En las semanas de cautiverio se había ido desprendiendo de recuerdos y sentimientos, así había adquirido una libertad nueva: ya nada tenía que perder. Al pensar en sus hijas no lograba visualizar sus rostros o diferenciar sus voces, eran dos pequeñas sin madre jugando con muñecas en los sombríos salones de su casa. Dos días antes, cuando lo visitaron en la prisión, se maravilló ante esas mujeres que habían reemplazado a las chiquillas con botines, delantales y moñitos de sus reminiscencias. Carajo, cómo pasa el tiempo, murmuró al verlas. Se despidió de ellas sin pesar, sorprendido de su propia indiferencia. Juliana e Isabel harían sus vidas sin él, ya no podía protegerlas. A partir de ese instante pudo saborear sus últimas horas y observar con curiosidad el ritual de su ejecución.
La madrugada de su muerte, Tomás de Romeu recibió en su celda el último presente de Eulalia de Callís, una cesta con un abundante refrigerio, una botella del mejor vino y un plato con los más delicados bombones de chocolate de su colección. Lo autorizaron para lavarse y afeitarse, vigilado por un guardia, y le entregaron la muda de ropa limpia que enviaron sus hijas. Caminó gallardo e impávido hacia el sitio de la ejecución, se colocó ante el poste ensangrentado, donde lo ataron, y no permitió que le vendaran los ojos. A cargo del pelotón estuvo el mismo oficial de los iris celestes que había recibido a Juliana e Isabel en La Ciudadela. A él le tocó darle un balazo en la sien cuando comprobó que tenía medio cuerpo destrozado por los disparos pero seguía vivo. Lo último que vio el condenado antes de que el tiro de misericordia estallara en su cerebro fue la luz dorada del amanecer en la niebla.

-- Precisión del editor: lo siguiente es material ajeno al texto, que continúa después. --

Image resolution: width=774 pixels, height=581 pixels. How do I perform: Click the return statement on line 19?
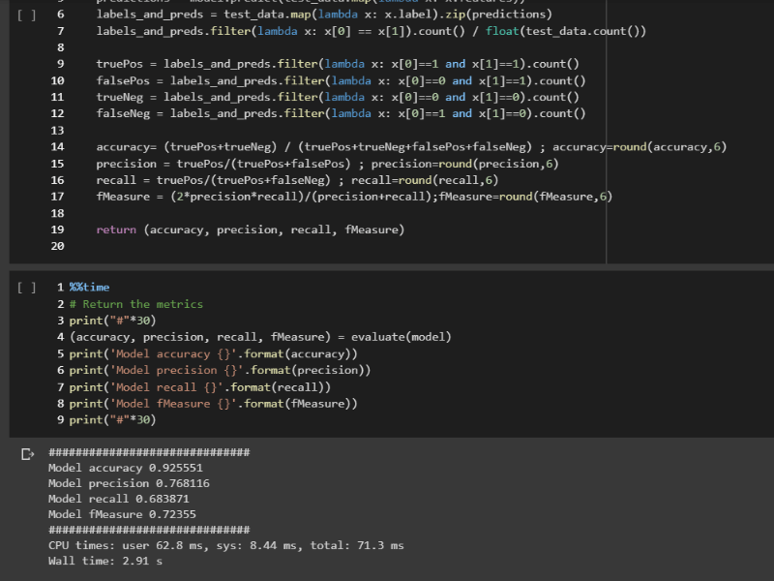(250, 229)
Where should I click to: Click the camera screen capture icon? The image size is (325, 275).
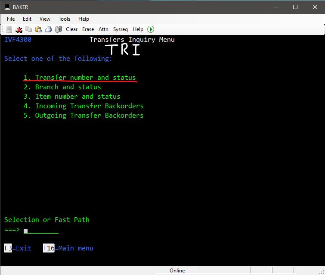[58, 29]
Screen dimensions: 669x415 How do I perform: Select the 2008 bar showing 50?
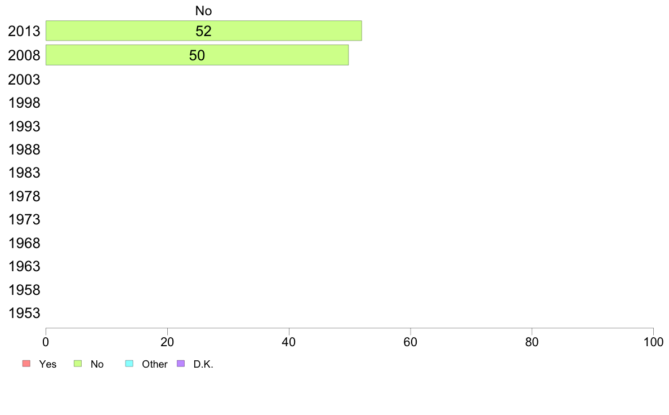tap(197, 55)
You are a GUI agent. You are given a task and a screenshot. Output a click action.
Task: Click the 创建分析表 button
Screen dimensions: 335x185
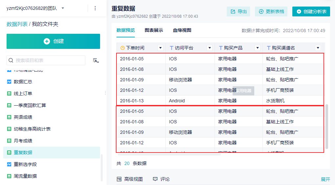pyautogui.click(x=311, y=11)
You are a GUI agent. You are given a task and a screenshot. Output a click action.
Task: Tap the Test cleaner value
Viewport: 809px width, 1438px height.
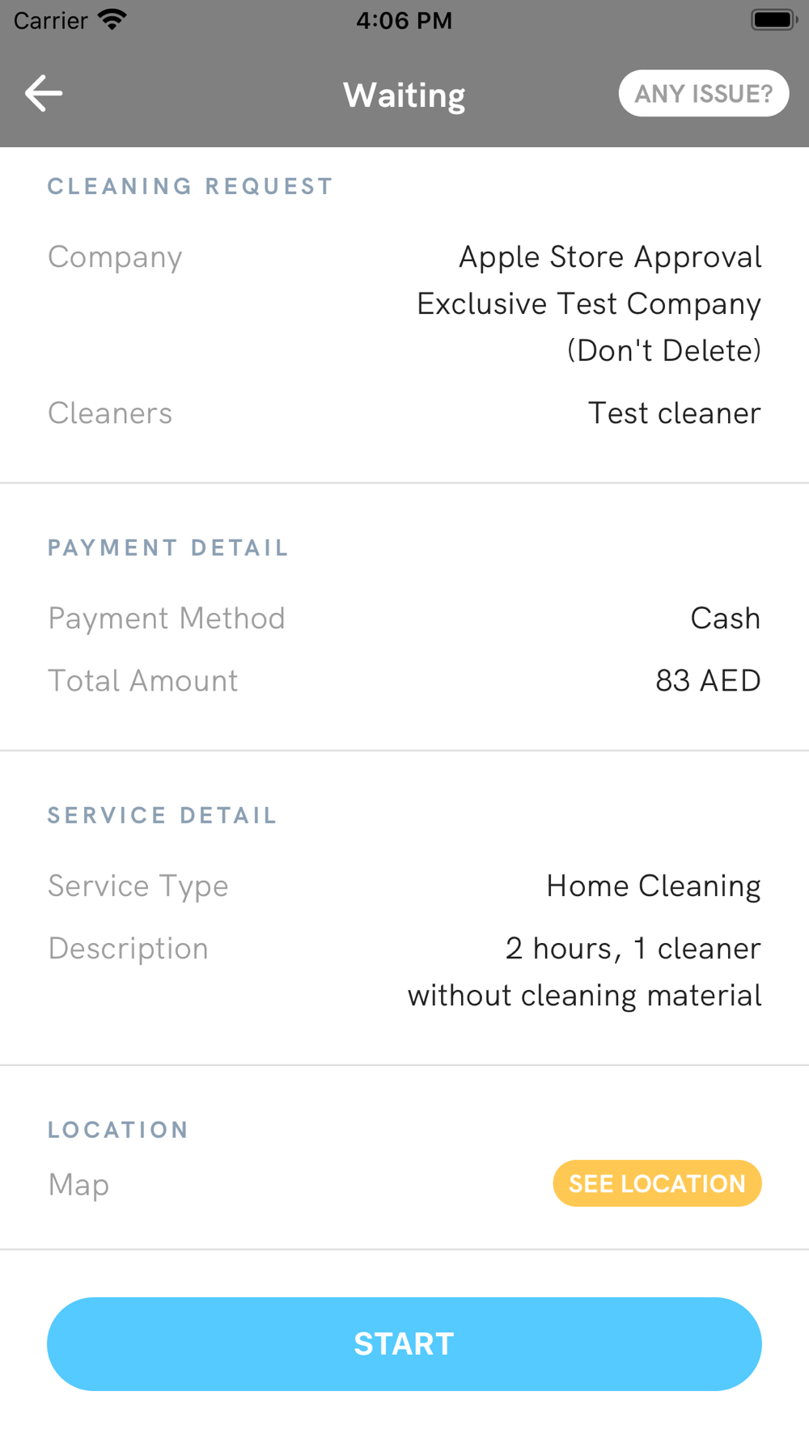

El militar, que no se impresionaba con facilidad, porque había sufrido la guerra y estaba acostumbrado a las brutalidades del cuartel y de los calabozos, no había podido olvidar el rostro anegado en lágrimas de la virginal Juliana, arrodillada ante él. Quebrantando su propia norma de separar el cumplimiento del deber de sus emociones, fue a llevarles la noticia en persona. No quiso que las hijas de su prisionero lo supieran por otros medios.
– No sufrió, señoritas -les mintió.
Rafael Moncada se enteró al mismo tiempo de la muerte de Tomás de Romeu y de la estratagema de Eulalia para sacar a Juliana de España. Lo primero estaba incluido en sus planes, pero lo segundo le produjo un exabrupto de ira. Se cuidó, sin embargo, de enfrentarse con ella, porque no había renunciado a la idea de obtener a Juliana sin perder su herencia. Lamentaba que su tía tuviese tan buena salud; provenía de una familia longeva y no había esperanza de que muriese pronto, dejándolo rico y libre para decidir su destino. Tendría que conseguir que la matriarca aceptara a Juliana por las buenas, era la única solución. Ni pensar en presentarle el matrimonio como un hecho consumado, porque jamás se lo perdonaría, pero discurrió un plan, basado en la leyenda de que en California, cuando era la mujer del gobernador, Eulalia había transformado a un peligroso guerrero indiano en una civilizada doncella cristiana y española.